Accuracy of the absorbance and accuracy of obtaining the protein amount. Results are slightly low indicating inaccuracy in both collecting the samples and also measuring the absorbance, this could be due to error in homogenisation and centrifugation techniques but could also be due to error in the reading of absorbance using the Spectrophotometric assay since U.V wavelength has different absorbance levels if either oxidised or reduced enzymes absorb light therefore giving innacurate indication to enzyme present (www.millipore.com) . This may affect the absorbance levels in the fractions if specific enzymes are affected thus giving an altered absorbance level and therefore undermined protein amount. Another method to measure enzyme assay could be to use a caliometric method which measures heat radiance given off instead of the absorbance levels.
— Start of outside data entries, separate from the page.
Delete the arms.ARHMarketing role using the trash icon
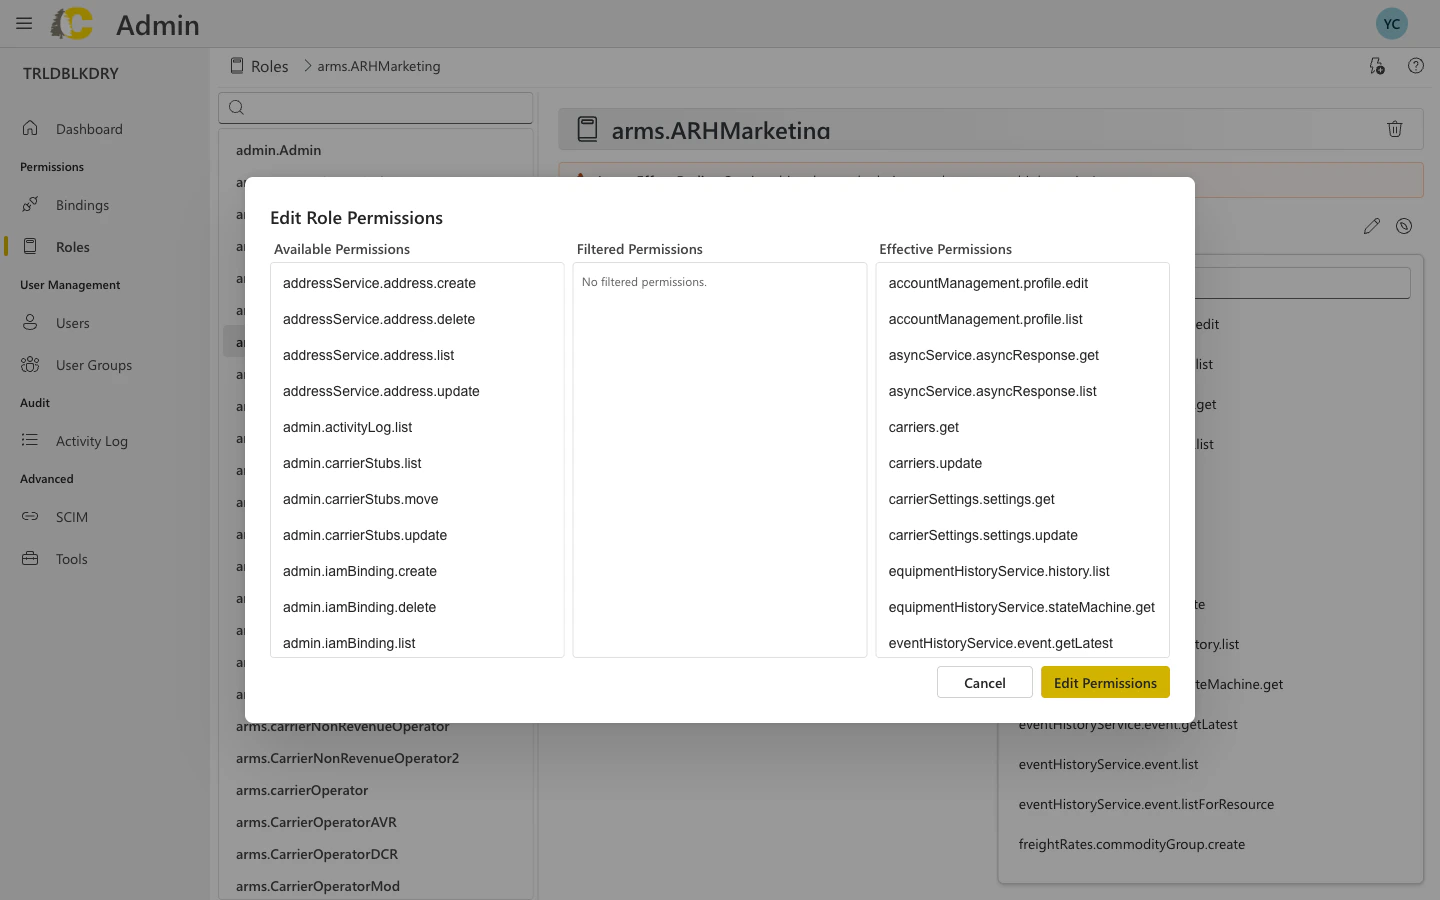pos(1395,128)
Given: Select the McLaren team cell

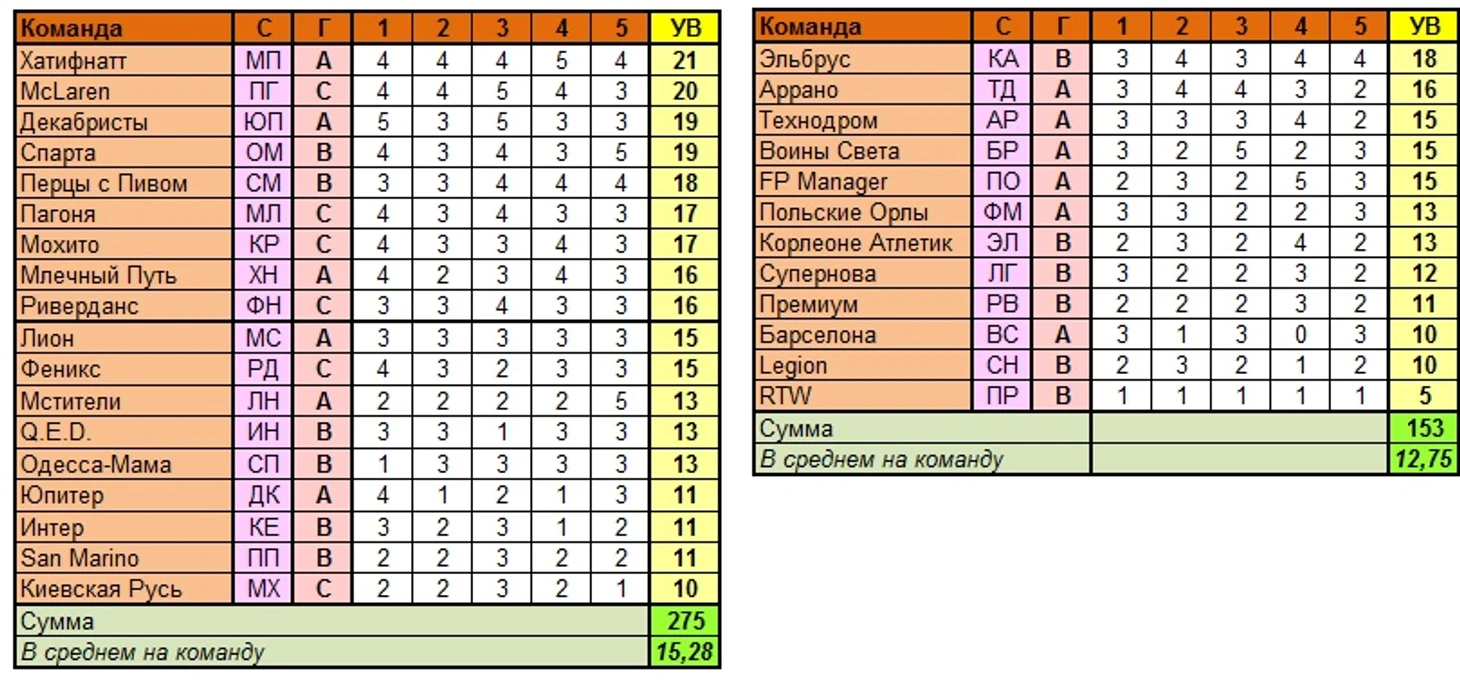Looking at the screenshot, I should point(125,92).
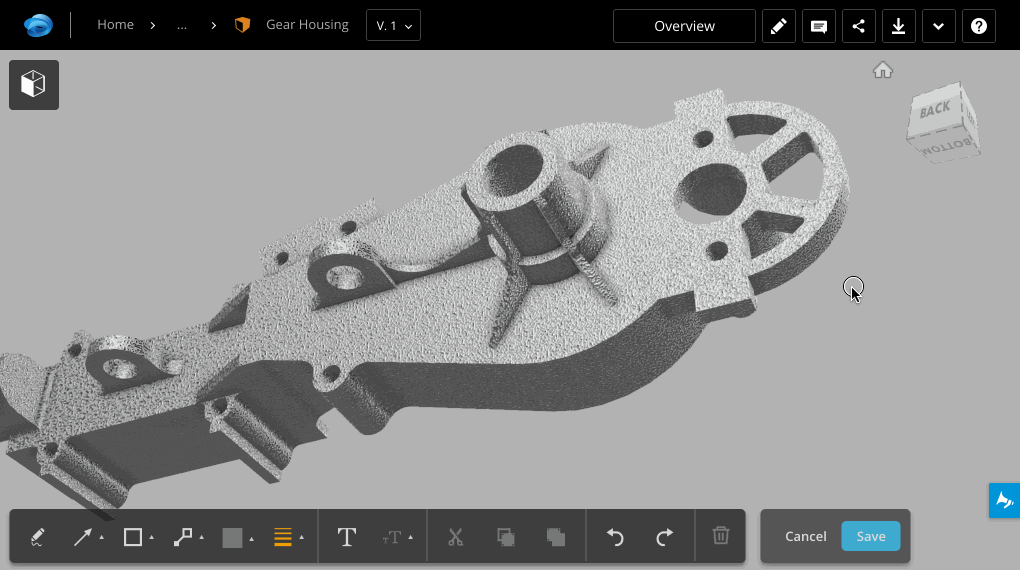Redo the markup action
The image size is (1020, 570).
[665, 537]
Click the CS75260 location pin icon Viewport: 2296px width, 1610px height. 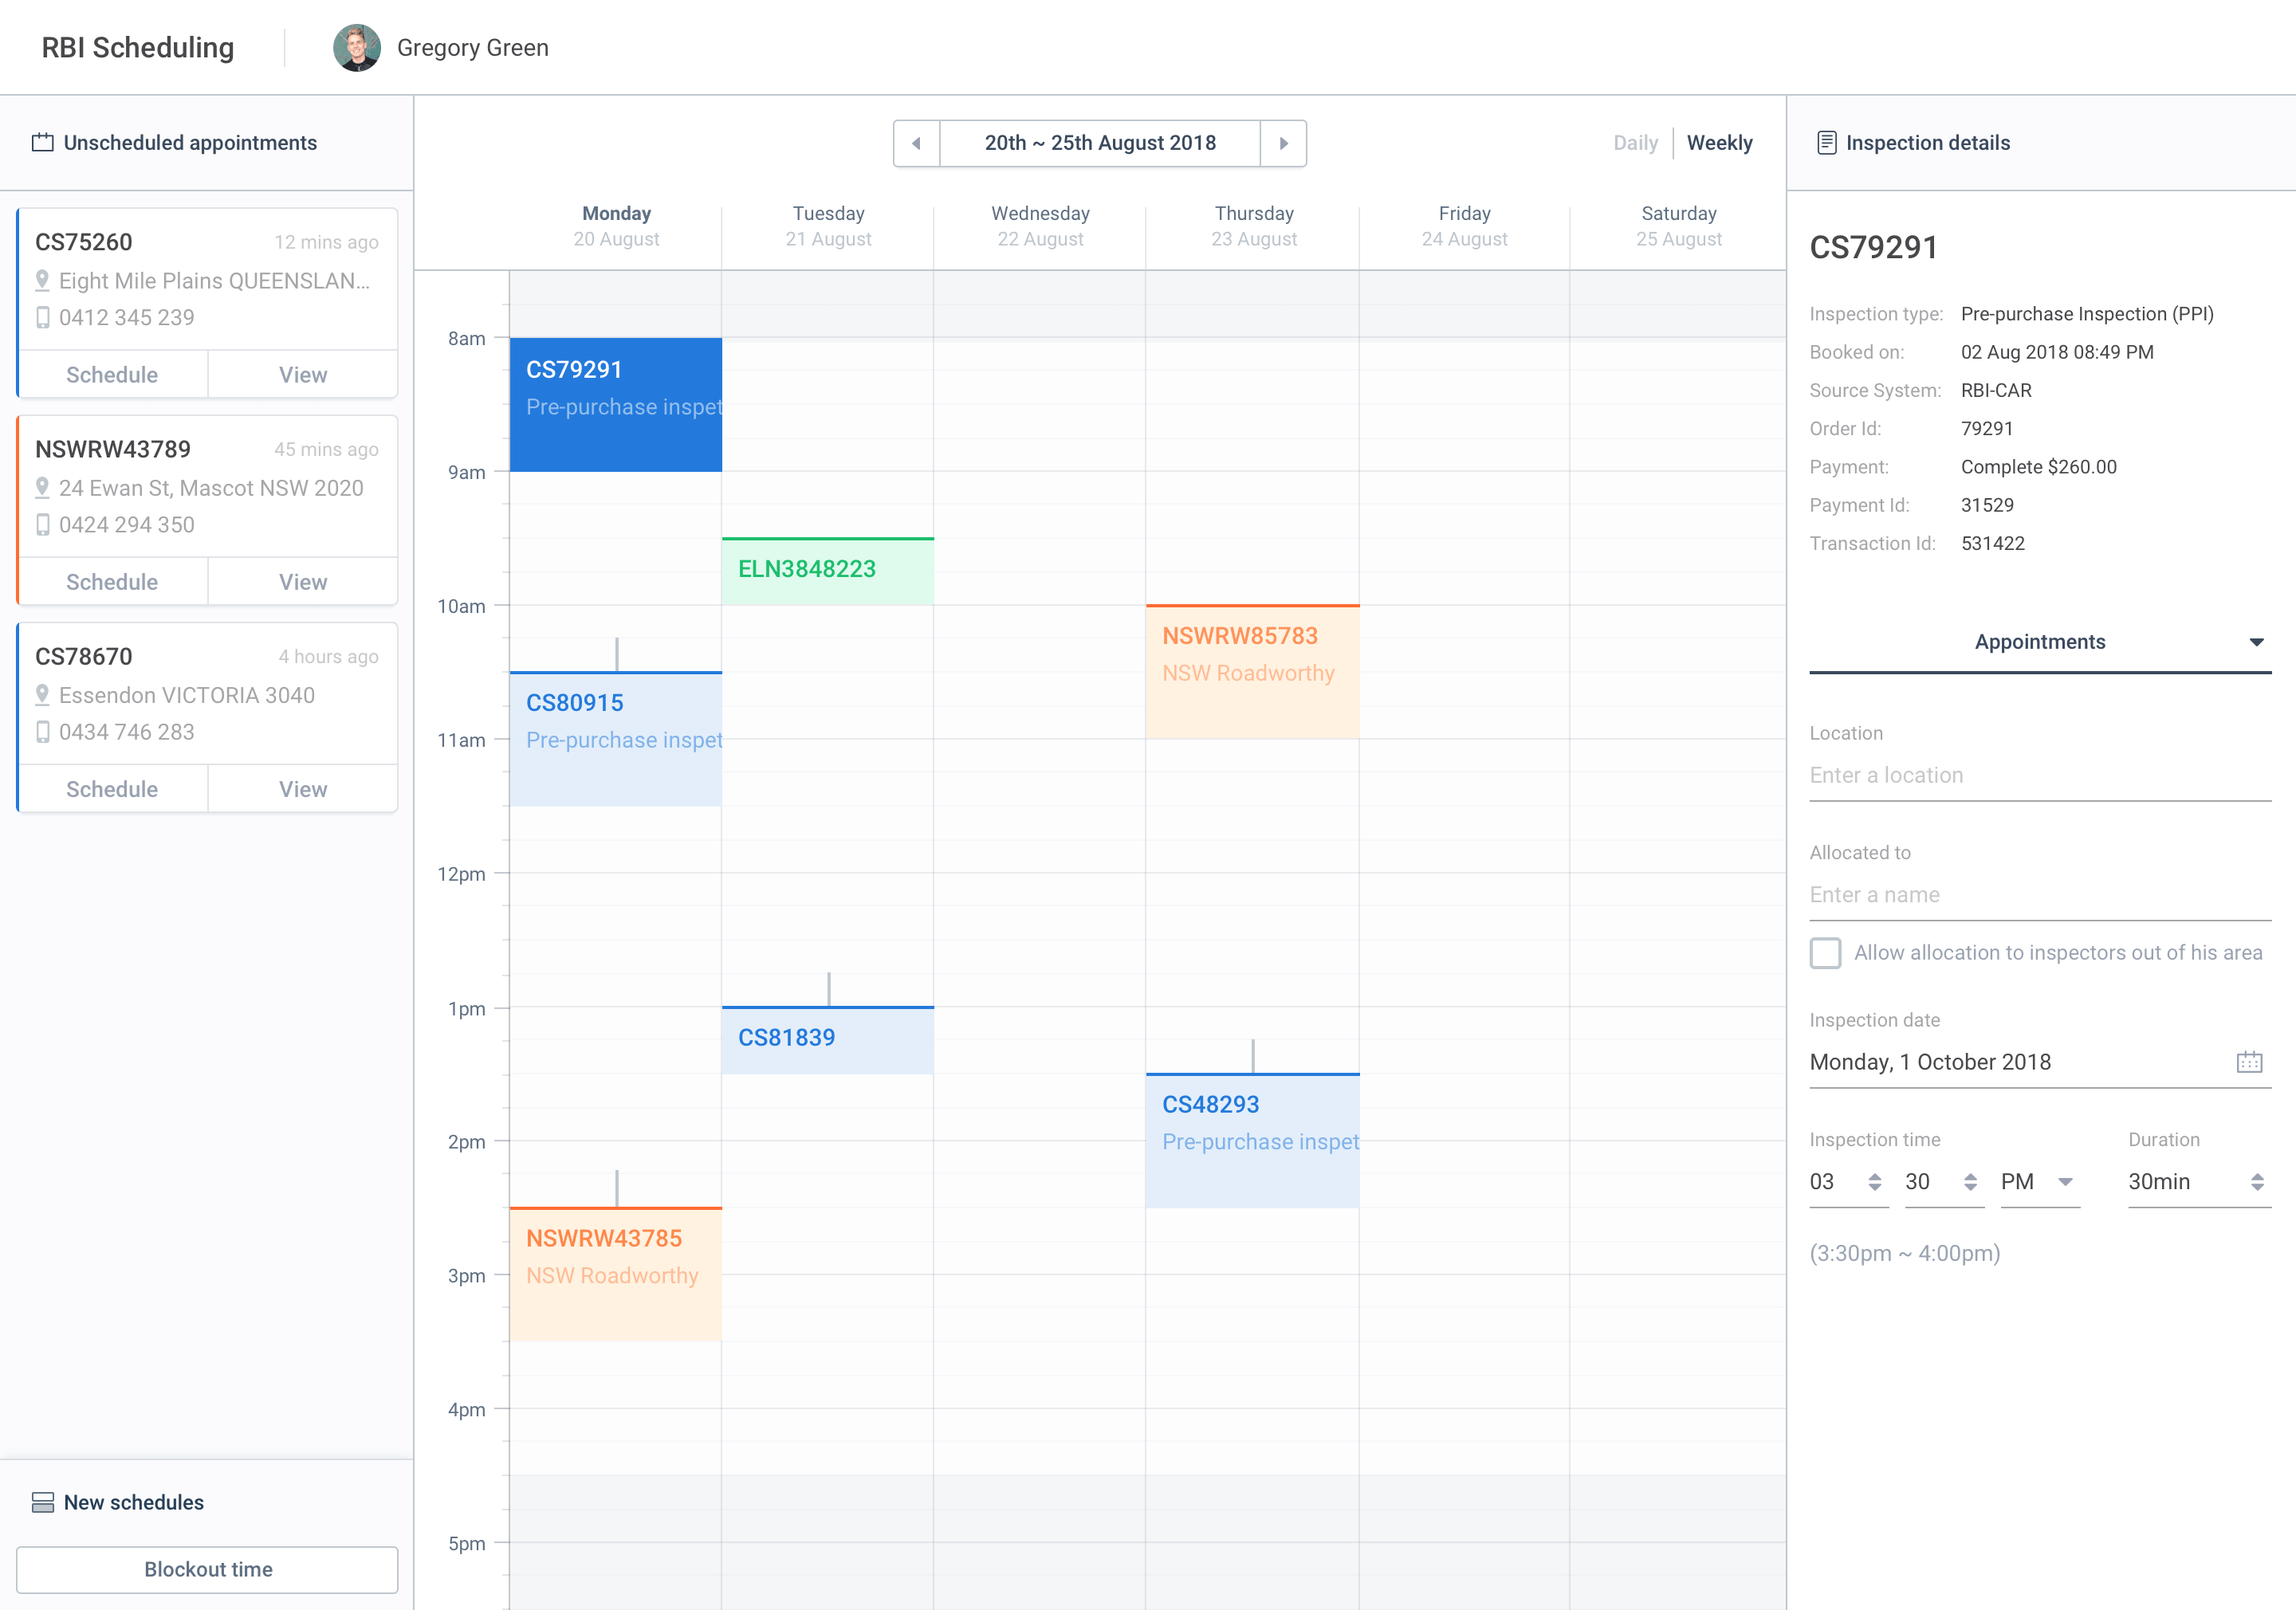(x=42, y=281)
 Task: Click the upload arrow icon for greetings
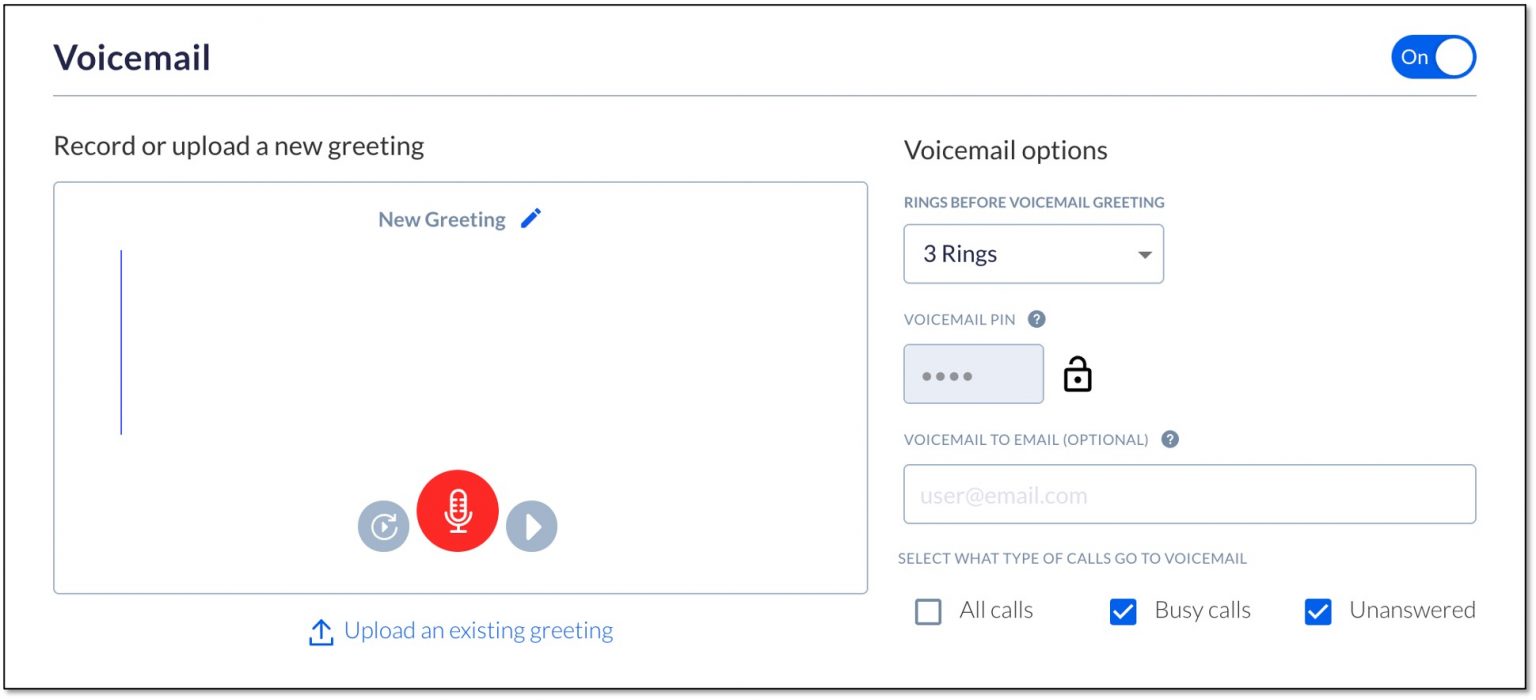pos(320,632)
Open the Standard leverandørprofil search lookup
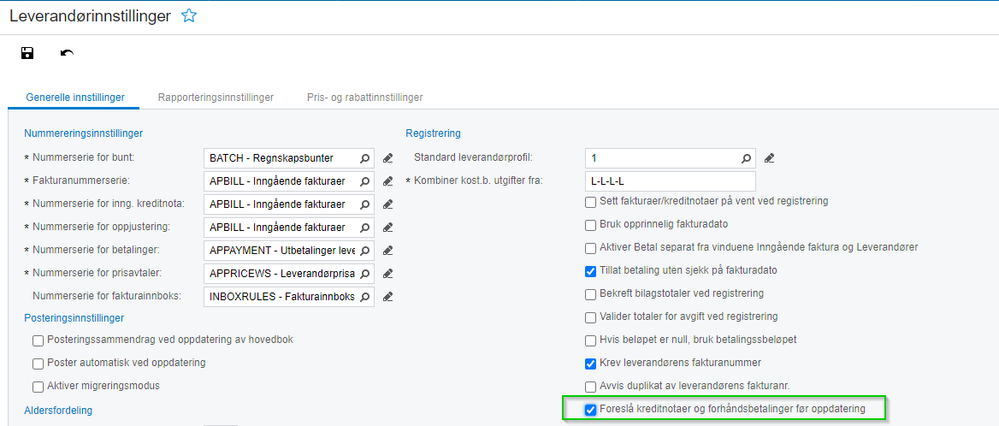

Some of the organelles which remain in the supernatant fraction are the smaller and less dense proportions of the cell such as ribosomes and lysosomes. Further centrifugation at a higher speed can be used to separate these smaller less dense organelles into pellets. This can also be used to further purify bacteria.

In conclusion we see that as predicted, the specific activity is highest in the mitochondrial fraction and the total activity is highest in the homogenate. The % recovery of each fraction and the relative specific activity for each fraction calculated shows a higher proportion in the mitochondrial fraction also. Overall the results indicate accurate laboratory skills and results conclude what was intended, however some slight changes to laboratory equipment would mean that some of the results such as SDH found in the supernatant may not come about in a future test.